* WORK REQUIRED *
Which lines in the data contain the string "under", with case matching exactly? Pick out each of those lines and copy it in full.

━━━

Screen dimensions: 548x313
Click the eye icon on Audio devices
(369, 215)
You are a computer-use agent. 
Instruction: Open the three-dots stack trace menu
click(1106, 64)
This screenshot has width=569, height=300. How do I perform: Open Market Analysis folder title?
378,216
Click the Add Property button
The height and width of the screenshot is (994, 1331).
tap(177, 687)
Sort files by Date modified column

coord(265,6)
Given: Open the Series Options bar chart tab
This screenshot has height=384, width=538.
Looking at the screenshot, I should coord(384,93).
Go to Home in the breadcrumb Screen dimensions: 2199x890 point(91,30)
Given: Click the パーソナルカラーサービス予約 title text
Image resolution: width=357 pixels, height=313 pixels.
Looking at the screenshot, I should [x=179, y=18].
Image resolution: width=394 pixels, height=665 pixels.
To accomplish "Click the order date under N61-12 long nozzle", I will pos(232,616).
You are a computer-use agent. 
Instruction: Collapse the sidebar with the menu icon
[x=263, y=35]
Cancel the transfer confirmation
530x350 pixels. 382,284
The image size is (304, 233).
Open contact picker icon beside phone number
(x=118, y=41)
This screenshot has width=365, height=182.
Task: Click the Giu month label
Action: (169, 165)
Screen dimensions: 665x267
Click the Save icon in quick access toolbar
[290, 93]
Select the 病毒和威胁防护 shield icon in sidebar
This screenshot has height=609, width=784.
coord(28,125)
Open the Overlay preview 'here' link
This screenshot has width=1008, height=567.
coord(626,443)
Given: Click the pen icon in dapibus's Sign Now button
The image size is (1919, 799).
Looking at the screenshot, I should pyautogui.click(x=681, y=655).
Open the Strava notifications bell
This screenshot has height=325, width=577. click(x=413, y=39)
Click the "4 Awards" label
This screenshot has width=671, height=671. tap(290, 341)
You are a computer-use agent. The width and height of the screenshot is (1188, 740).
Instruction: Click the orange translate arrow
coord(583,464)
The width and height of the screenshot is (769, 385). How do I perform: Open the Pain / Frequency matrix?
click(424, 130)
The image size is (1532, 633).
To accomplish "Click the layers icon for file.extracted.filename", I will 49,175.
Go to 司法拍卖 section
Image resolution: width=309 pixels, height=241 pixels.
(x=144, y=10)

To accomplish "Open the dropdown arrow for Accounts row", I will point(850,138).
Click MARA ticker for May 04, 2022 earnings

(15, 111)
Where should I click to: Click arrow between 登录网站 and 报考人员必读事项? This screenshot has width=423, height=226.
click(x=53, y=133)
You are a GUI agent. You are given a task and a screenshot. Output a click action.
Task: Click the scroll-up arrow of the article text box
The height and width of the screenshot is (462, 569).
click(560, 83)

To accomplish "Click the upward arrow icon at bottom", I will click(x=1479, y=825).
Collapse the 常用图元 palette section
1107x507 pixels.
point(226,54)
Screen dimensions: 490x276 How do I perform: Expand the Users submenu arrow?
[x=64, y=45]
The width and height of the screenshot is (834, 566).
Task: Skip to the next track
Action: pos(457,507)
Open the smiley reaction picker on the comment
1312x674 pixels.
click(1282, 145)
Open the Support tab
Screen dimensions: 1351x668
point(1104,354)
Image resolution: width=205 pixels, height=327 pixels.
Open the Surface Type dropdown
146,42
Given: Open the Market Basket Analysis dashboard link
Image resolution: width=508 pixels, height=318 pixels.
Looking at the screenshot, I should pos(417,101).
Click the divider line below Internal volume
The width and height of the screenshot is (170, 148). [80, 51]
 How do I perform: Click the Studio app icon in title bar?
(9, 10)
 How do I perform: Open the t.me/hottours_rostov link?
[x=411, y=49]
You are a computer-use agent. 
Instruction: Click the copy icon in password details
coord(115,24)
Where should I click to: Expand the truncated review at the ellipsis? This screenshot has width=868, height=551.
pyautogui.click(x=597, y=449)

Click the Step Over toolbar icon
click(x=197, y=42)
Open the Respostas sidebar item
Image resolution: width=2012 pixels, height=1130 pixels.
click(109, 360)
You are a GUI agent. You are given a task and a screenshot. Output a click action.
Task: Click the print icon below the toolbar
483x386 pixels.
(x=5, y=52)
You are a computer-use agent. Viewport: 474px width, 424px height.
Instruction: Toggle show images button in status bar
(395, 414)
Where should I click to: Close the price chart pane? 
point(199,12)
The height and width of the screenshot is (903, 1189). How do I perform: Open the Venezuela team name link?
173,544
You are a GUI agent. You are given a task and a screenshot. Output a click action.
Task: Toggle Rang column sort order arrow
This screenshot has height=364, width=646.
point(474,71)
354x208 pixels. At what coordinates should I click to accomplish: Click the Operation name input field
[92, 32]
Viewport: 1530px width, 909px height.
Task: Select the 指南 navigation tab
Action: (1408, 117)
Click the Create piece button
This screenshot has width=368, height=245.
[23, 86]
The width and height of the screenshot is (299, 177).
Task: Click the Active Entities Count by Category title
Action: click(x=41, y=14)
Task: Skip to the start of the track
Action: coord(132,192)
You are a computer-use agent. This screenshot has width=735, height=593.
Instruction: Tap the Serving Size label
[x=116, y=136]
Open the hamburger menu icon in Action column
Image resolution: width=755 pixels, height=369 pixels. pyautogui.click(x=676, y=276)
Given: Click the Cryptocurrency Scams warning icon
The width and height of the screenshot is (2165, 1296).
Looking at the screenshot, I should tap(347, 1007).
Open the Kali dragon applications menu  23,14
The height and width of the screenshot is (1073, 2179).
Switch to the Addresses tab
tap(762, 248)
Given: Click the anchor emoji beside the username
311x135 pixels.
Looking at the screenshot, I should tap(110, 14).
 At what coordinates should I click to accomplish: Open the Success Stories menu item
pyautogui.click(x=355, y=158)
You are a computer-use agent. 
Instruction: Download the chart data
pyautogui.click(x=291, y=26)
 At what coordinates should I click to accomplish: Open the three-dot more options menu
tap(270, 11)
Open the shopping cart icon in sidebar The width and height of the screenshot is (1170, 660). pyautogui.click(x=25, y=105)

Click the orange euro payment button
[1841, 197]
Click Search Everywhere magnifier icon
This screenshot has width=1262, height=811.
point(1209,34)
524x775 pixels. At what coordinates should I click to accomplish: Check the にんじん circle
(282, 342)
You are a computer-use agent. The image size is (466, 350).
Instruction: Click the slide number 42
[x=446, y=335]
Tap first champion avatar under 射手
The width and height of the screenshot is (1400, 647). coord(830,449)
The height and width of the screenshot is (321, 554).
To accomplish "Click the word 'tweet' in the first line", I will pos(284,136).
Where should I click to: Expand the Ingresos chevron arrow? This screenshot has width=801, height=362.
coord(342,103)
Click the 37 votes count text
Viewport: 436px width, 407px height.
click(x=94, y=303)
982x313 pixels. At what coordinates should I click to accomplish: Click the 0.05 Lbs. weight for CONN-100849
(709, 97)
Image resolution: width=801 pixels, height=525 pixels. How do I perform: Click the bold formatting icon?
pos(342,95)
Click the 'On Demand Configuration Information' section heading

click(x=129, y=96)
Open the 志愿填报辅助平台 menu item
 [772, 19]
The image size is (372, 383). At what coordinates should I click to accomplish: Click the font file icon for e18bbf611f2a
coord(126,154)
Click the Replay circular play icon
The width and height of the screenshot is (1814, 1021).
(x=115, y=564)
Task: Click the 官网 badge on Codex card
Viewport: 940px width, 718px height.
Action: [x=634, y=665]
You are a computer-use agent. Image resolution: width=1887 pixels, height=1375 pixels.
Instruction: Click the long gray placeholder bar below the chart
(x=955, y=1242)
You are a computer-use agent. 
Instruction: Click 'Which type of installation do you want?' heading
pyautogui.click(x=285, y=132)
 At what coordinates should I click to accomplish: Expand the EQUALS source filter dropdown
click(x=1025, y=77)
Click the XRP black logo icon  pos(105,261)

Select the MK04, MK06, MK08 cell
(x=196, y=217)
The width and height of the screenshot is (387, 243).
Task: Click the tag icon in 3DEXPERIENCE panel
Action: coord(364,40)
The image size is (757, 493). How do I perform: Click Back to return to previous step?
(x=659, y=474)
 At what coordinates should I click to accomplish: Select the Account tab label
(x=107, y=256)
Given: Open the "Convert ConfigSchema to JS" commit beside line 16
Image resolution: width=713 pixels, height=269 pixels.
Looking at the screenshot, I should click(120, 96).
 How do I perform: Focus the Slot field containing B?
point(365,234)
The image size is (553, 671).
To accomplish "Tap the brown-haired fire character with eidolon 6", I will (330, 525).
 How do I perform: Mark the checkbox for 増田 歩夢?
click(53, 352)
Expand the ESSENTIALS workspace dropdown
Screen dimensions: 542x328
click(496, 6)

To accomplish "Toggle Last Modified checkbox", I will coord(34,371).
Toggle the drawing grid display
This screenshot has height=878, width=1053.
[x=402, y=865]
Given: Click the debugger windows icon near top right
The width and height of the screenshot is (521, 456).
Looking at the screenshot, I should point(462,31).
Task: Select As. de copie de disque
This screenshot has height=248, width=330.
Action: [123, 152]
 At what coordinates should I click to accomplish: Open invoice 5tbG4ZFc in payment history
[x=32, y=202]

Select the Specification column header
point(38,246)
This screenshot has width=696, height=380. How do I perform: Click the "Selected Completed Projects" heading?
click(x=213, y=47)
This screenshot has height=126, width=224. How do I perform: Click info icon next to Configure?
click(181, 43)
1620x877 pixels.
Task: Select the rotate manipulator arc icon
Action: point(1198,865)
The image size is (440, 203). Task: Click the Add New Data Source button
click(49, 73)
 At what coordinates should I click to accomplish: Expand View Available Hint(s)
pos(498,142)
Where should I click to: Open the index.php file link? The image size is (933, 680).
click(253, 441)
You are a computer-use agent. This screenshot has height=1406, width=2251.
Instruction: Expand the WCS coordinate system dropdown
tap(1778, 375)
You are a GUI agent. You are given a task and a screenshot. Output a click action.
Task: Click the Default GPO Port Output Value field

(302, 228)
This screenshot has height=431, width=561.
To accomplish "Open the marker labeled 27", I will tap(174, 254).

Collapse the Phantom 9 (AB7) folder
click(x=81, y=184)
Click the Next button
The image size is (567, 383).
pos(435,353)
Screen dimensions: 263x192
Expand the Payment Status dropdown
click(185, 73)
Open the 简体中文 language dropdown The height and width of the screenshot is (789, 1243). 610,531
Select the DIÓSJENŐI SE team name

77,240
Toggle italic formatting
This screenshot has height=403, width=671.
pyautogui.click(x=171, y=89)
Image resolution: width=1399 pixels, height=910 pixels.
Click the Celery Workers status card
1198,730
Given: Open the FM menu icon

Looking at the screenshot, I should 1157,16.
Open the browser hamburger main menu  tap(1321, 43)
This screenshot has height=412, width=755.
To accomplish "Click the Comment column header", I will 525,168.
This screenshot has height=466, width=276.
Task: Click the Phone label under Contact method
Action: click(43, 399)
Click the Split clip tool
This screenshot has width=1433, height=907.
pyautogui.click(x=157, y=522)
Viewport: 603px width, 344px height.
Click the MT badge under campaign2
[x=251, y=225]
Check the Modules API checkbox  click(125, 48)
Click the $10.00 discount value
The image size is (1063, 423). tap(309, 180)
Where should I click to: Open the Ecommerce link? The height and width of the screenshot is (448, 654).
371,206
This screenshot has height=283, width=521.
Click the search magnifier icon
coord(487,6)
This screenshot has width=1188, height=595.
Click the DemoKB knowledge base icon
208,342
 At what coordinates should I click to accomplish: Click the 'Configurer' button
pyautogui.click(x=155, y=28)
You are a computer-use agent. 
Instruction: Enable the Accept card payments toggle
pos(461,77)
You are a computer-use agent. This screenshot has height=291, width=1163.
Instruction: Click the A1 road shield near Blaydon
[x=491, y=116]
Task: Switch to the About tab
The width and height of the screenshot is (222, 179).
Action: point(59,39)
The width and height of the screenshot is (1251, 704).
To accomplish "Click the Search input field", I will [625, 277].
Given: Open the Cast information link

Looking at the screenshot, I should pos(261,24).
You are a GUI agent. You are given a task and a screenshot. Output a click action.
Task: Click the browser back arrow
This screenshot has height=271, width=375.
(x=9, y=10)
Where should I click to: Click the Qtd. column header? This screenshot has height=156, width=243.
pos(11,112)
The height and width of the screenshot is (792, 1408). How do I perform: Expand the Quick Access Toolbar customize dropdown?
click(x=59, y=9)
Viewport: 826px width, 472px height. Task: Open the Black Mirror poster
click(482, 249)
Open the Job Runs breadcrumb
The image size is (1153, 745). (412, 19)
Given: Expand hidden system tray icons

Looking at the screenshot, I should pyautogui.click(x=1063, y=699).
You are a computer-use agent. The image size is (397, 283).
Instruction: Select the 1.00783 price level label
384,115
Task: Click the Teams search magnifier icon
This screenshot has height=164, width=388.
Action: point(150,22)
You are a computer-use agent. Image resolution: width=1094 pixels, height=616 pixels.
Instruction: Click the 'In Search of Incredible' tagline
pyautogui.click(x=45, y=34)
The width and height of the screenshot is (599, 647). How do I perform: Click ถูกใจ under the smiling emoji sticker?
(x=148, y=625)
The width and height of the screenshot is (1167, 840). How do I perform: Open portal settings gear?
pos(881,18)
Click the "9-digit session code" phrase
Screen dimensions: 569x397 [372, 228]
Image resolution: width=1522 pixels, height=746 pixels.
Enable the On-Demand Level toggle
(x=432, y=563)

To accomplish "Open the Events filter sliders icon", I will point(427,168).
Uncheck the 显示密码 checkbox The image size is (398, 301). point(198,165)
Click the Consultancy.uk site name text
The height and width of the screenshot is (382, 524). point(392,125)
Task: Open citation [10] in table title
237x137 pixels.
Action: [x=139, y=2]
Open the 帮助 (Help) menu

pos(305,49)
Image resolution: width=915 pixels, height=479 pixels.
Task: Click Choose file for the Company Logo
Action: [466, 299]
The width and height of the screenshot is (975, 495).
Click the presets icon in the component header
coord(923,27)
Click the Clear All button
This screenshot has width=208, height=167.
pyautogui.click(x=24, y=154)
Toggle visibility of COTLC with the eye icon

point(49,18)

━━━

* TASK RESPONSE *
To accomplish "Click the order date under N61-12 long nozzle", I will pos(232,616).
Tap first champion avatar under 射手
Task: Click the Phone label under Contact method
Click the MT badge under campaign2
The width and height of the screenshot is (599, 647). How do I perform: Click ถูกใจ under the smiling emoji sticker?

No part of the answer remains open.